## [Problem]
Write out the items below again, starting with the line that contains "Click Abbrechen to cancel" and going on through the line that contains "Action: 1127,46", swapping "column header" for "column heading" and changing nothing else. Leave the pictures out of your answer.

## [Input]
*-*-*

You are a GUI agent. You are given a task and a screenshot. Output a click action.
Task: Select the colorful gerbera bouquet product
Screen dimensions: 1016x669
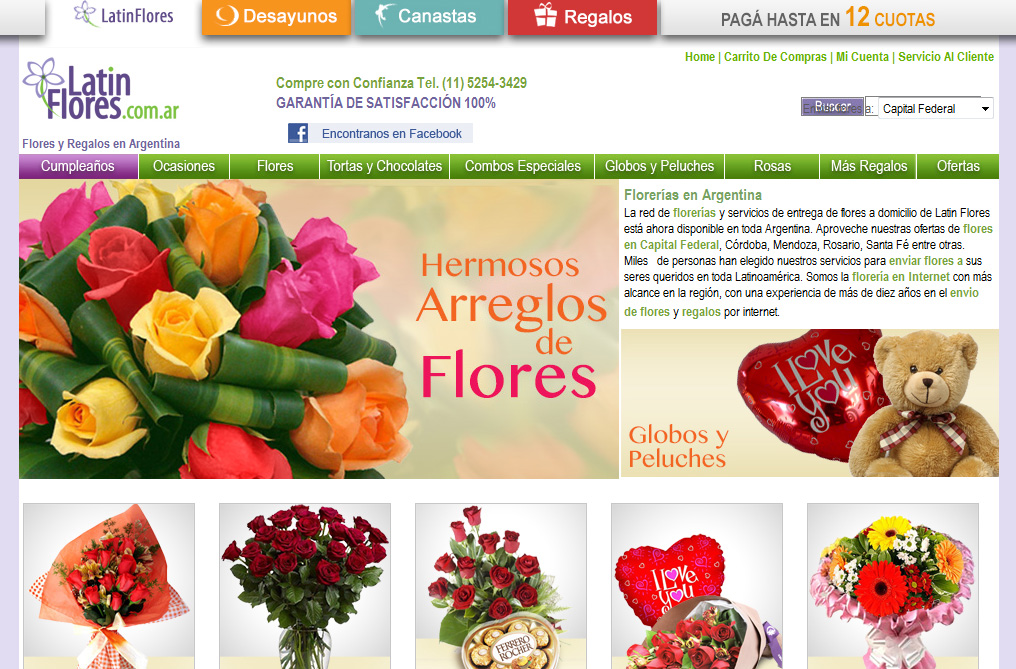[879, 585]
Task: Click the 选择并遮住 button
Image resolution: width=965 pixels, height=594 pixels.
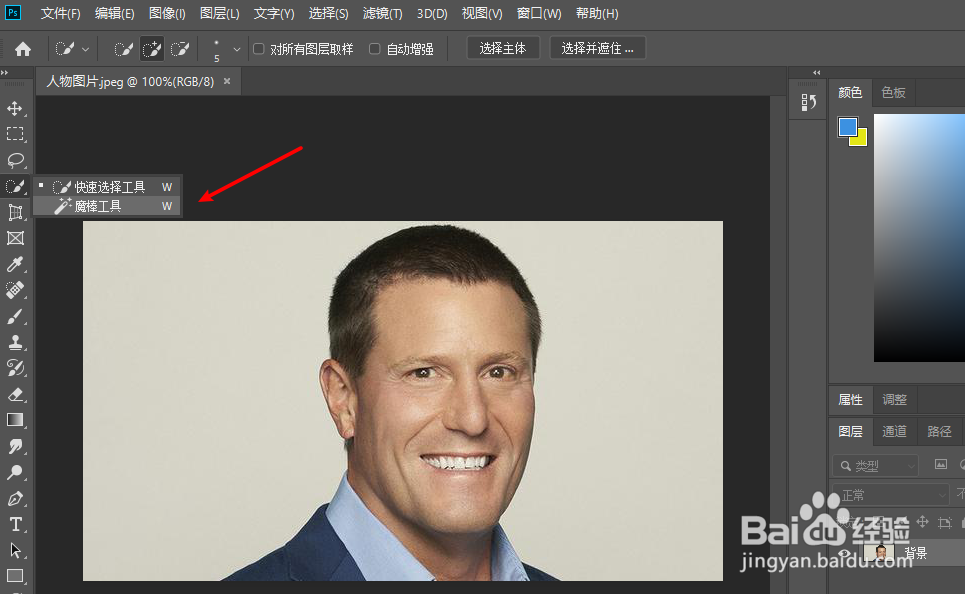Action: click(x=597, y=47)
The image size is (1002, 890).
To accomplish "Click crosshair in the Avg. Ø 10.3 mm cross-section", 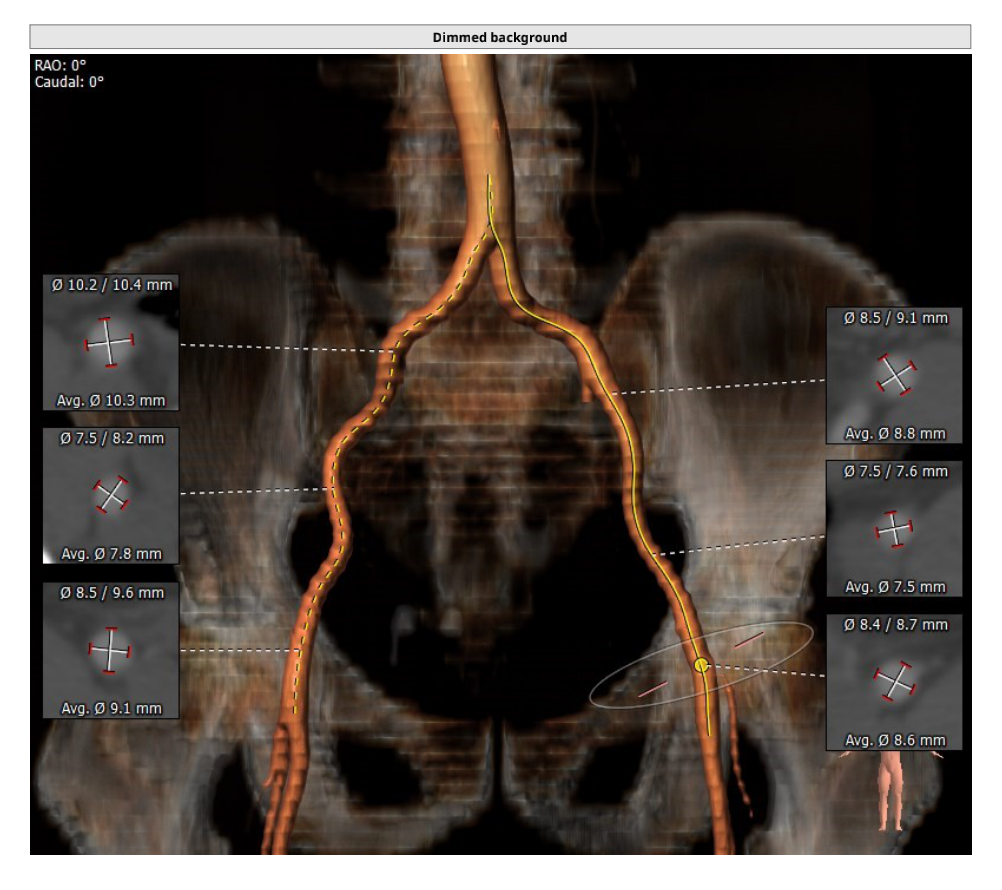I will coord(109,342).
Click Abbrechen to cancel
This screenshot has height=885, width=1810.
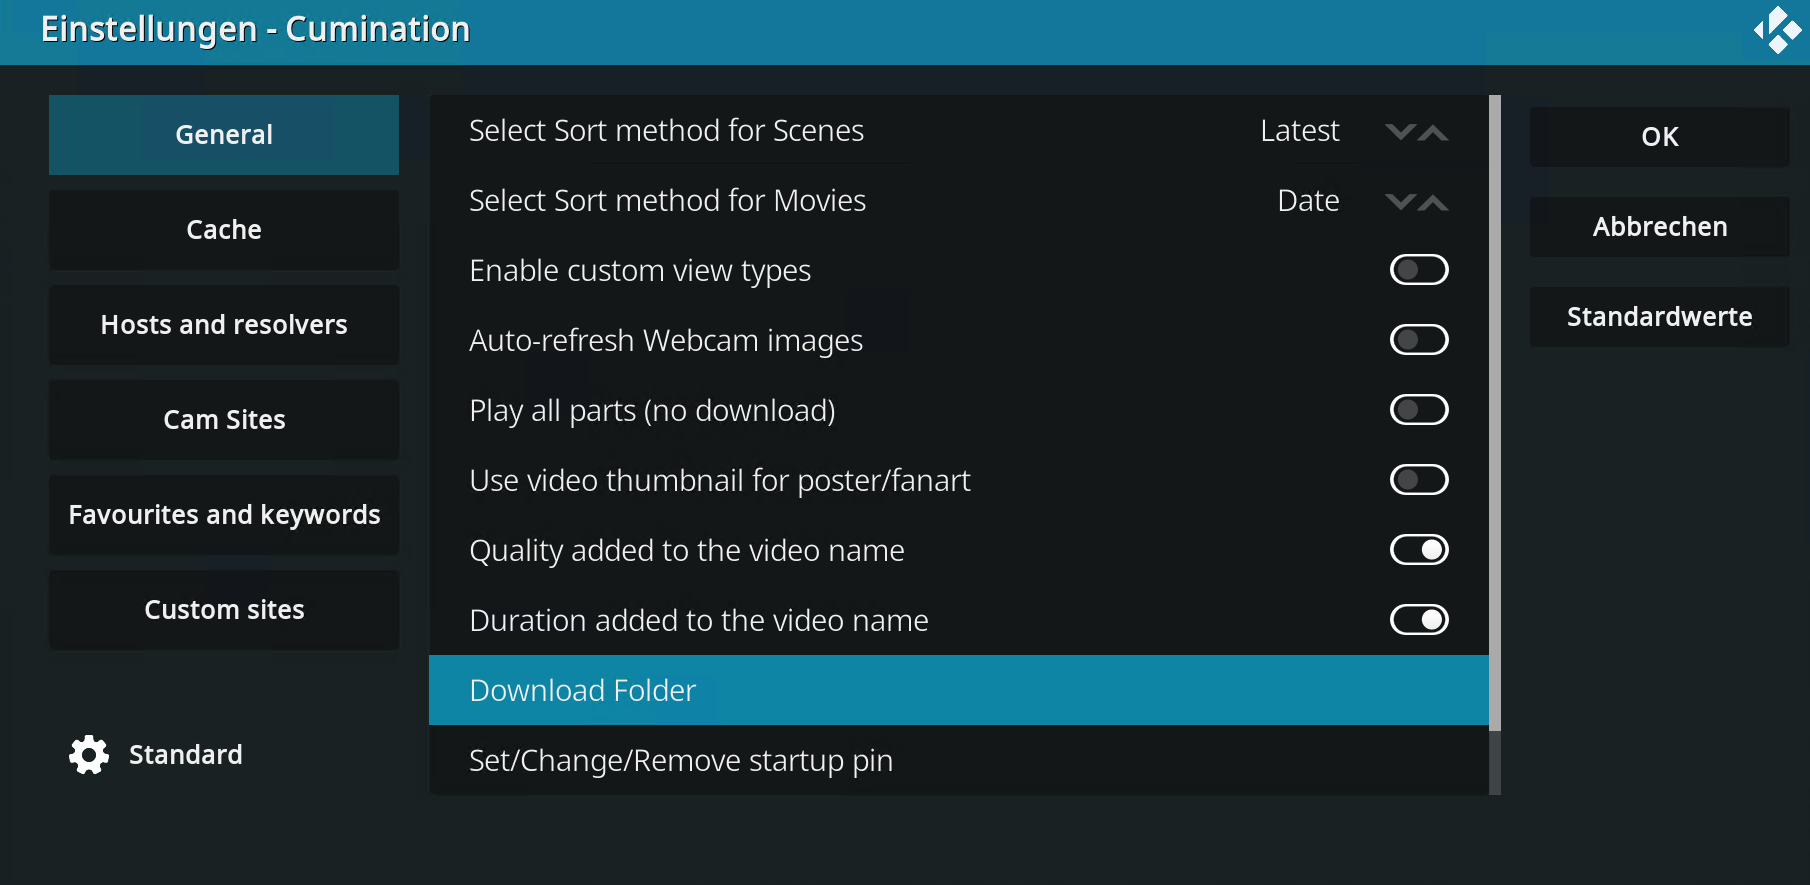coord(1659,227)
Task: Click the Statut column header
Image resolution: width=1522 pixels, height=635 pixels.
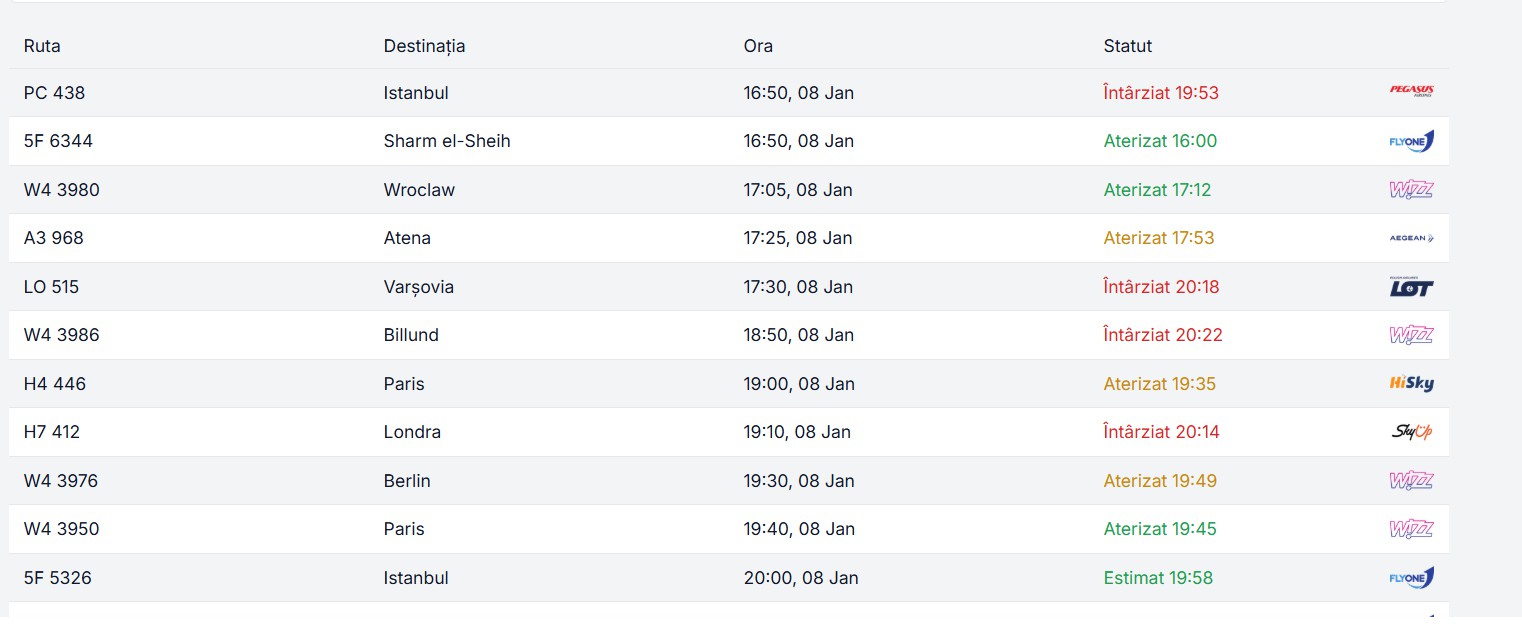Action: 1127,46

*-*-*

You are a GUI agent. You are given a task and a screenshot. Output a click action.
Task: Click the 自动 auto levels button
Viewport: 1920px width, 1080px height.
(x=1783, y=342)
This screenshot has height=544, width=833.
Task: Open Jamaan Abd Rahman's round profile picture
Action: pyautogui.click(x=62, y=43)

*-*-*

## [Solution to this exercise]
Click Abbrechen to cancel
This screenshot has height=885, width=1810.
coord(1659,227)
Task: Click the Statut column heading
Image resolution: width=1522 pixels, height=635 pixels.
Action: 1127,46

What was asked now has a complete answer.